In early February, 1997 Intuit completed the planned sale of two million shares of CheckFree common stock, reducing its ownership interest in CheckFree to approximately 19.6% of CheckFree's outstanding shares and allowing Intuit to account for its investment in CheckFree using the cost method of accounting. Intuit received approximately $29 million in February in connection with the sale of these shares. Intuit continues to hold an investment in CheckFree Corporation of 10.6 million shares.
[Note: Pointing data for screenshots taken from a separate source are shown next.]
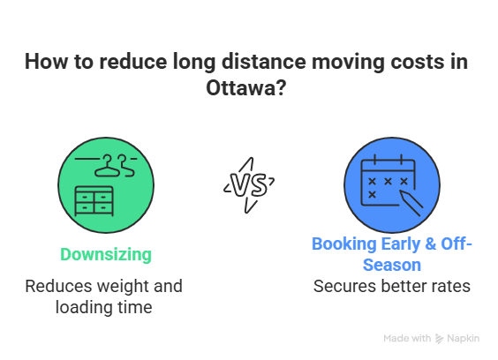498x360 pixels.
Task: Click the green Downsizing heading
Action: tap(106, 255)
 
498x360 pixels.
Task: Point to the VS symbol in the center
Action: tap(248, 184)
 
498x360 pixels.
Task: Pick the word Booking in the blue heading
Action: tap(340, 244)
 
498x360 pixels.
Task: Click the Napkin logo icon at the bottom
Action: tap(440, 339)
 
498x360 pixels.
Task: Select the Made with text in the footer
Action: tap(407, 339)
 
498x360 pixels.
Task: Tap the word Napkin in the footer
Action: tap(464, 339)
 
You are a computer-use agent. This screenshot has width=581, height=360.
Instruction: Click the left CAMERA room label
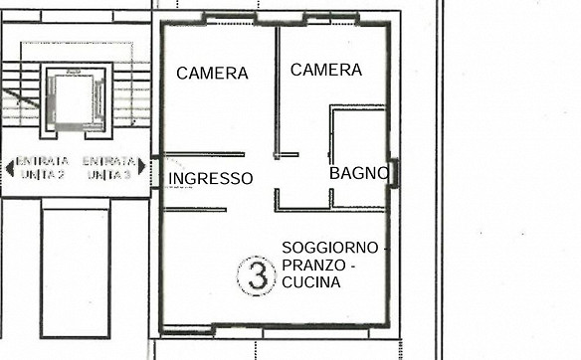pos(212,73)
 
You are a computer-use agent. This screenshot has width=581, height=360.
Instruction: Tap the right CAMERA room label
pos(326,70)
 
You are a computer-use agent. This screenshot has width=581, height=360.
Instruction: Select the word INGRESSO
pos(211,179)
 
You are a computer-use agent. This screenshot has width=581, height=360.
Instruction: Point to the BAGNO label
pos(359,173)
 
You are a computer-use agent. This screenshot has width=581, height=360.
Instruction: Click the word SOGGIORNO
pos(329,248)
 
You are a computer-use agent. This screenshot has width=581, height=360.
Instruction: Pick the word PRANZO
pos(313,266)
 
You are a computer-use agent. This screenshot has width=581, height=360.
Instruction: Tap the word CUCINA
pos(310,282)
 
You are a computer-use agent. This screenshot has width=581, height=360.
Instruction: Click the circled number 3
pos(257,275)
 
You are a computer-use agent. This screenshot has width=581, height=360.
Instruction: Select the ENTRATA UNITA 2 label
pos(42,168)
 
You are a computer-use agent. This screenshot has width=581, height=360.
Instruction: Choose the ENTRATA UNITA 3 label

Six Month Review and Fiscal Year Outlook
For the six months ended January 31, 1997, net revenue was $368.5 million, compared to $321.2 million for the same period last year. Net revenue in the six months ended January 31, 1996 reflected net revenue from continuing operations and did not include $4.1 million in net revenue attributable to the Company's former online banking and bill payment transaction processing business which was sold to CheckFree Corporation.
The Company reported net income of $87.6 million, or $1.85 per share, during the six months ended January 31, 1997 compared with net income of $1.6 million, or $0.03 per share, for the six months ended January 31, 1996. The results for the six months ended January 31, 1997 included a gain on the sale of discontinued operations of $71.2 million, net of tax, in connection with the sale of Intuit's online banking and bill payment transaction processing business to CheckFree Corporation. Results for the six months ended January 31, 1996 included a loss from discontinued operations of $3.8 million, net of tax, arising from the online banking and bill payment business. Excluding acquisition related charges and a gain on the sale of discontinued operations, net of tax, the Company earned a profit of $38.3 million for the six months ended January 31, 1997. Excluding acquisition related charges and a loss from operations of discontinued operations, net of tax, the Company earned a profit of $31.7 million for the six months ended January 31, 1996.
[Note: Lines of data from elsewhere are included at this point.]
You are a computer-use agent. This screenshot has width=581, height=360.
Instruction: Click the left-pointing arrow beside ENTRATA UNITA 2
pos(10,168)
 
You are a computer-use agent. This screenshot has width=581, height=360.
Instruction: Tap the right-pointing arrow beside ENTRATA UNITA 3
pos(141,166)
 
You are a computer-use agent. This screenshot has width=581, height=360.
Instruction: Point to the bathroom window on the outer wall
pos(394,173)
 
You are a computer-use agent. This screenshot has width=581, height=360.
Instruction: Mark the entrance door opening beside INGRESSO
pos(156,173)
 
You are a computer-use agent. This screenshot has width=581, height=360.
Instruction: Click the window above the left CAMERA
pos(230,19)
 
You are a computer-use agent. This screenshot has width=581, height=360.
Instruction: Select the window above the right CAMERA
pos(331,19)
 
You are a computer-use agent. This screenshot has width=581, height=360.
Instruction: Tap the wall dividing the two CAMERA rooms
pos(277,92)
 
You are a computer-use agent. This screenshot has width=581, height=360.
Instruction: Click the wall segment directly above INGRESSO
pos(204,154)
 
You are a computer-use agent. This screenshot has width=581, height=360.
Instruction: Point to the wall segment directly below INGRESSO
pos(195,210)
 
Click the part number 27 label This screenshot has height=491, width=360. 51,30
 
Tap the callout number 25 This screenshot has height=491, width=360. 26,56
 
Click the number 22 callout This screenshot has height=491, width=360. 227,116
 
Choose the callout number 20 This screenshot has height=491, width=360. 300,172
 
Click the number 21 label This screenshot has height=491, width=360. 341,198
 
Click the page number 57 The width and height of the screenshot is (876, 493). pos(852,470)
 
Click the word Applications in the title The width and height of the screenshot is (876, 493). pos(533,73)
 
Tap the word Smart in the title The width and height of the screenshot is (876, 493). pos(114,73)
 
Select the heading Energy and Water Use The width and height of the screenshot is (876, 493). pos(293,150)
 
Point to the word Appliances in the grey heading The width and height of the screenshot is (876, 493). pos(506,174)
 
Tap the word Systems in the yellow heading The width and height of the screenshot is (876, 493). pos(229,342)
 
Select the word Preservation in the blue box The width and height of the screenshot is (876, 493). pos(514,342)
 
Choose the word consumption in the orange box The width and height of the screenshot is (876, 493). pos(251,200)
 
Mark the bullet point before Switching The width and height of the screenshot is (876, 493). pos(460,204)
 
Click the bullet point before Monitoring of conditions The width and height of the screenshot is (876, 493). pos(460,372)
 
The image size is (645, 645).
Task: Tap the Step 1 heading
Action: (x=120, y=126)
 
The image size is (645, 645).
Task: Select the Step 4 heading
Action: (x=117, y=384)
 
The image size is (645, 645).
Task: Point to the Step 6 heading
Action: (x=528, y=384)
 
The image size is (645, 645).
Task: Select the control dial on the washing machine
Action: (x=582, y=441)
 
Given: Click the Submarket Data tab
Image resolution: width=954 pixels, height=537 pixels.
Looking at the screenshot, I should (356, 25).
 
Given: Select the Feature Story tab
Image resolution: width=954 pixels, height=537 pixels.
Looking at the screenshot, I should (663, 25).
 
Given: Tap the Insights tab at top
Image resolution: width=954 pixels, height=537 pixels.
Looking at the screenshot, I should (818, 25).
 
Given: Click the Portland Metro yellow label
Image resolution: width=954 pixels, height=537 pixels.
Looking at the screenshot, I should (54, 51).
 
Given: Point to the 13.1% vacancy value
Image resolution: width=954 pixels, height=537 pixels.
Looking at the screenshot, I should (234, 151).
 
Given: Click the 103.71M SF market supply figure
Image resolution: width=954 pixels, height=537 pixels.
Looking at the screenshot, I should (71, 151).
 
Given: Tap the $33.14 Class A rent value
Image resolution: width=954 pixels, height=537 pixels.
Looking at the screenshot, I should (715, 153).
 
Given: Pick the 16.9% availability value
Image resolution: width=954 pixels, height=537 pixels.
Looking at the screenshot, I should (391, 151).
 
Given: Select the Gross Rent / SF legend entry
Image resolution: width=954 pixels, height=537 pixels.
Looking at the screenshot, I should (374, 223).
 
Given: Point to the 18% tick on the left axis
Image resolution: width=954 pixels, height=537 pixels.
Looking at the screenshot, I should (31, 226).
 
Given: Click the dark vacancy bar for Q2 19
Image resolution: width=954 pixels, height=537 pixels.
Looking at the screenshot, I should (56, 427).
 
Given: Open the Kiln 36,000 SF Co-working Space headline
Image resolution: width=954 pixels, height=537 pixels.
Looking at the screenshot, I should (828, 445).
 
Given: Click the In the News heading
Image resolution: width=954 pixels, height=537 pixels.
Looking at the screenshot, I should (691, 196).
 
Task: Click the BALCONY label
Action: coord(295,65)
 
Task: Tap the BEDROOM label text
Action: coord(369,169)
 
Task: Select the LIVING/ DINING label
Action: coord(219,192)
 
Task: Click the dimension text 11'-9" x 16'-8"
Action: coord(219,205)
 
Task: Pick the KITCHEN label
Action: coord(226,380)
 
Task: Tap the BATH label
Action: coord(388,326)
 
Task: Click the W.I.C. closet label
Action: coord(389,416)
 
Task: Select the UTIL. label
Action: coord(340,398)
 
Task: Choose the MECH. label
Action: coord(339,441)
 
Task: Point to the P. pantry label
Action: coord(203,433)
Earnings per share before acquisition related charges and gain on the sale of discontinued operations, net of tax, were $0.81 for the six months ended January 31, 1997, compared to earnings per share before acquisition related charges and loss from operations of discontinued operations, net of tax, of $0.67 per share for the six months ended January 31, 1996.
Despite 21% revenue growth in the most recent quarter, Intuit's outlook for the second half of fiscal 1997 is cautious. The Company believes there is likely to be continued softness in the consumer software market during the second half of its fiscal year. Mr. Cook commented, "While we now expect revenue growth to be somewhat lower than originally anticipated, we are managing our expenses and investment spending to deliver earnings per share for our shareholders which are in line with the current range of analysts' expectations for the full fiscal year."
The foregoing paragraph contains specific forward looking statements. There can be no assurance that the Company will meet the revenue, earnings per share or other expectations discussed herein, or that the Company will not encounter difficulties in its efforts to meet these expectations. The Company's revenues are difficult to predict with certainty and its expenses are largely fixed over the near term. Accordingly, it may not be possible to achieve expense savings in time to achieve earnings per share targets through expense reductions alone.